Problem requirements:
Copy the entries below word for word, leaving out the pictures.

Data in this exercise:

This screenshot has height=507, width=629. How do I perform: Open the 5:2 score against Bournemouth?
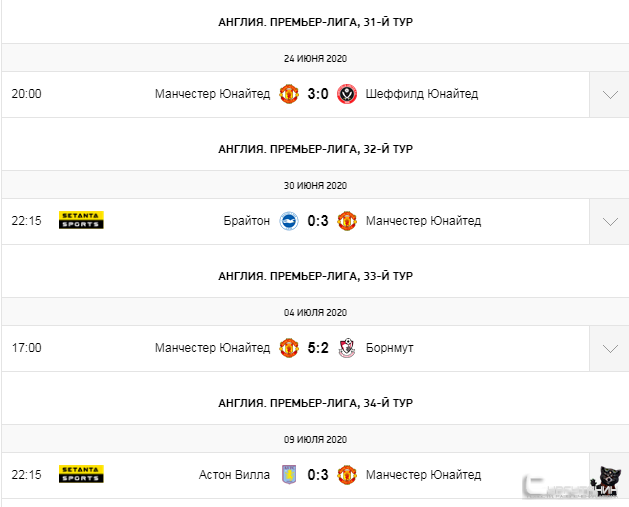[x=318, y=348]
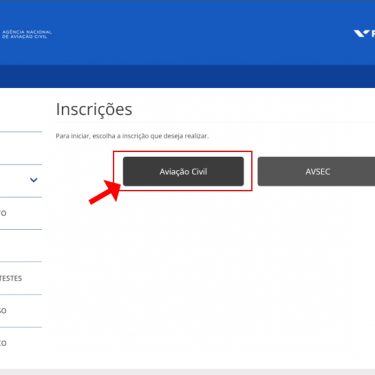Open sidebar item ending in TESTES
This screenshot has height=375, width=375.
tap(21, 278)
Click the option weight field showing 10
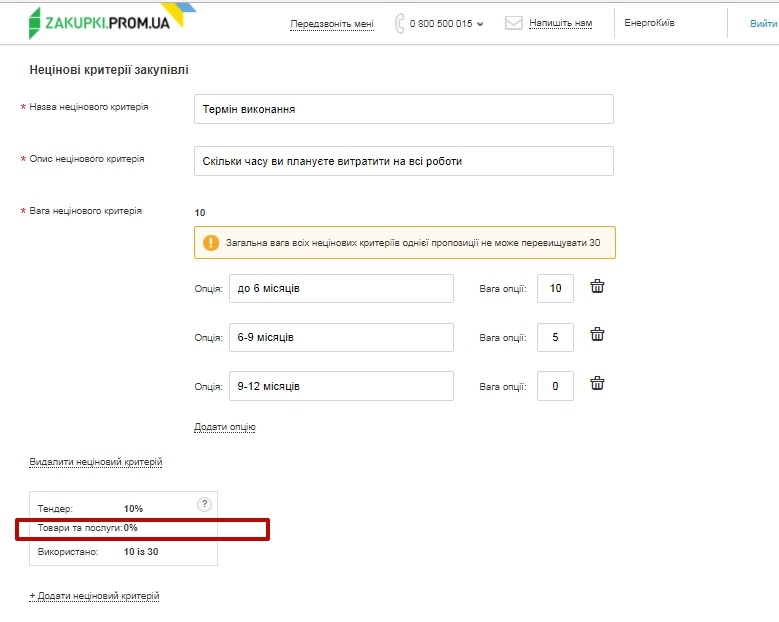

The output:
This screenshot has height=507, width=629. How do I perform: Open the 5:2 score against Bournemouth?
[x=318, y=348]
Open sidebar item ending in TESTES
This screenshot has height=375, width=375.
tap(21, 278)
Click the option weight field showing 10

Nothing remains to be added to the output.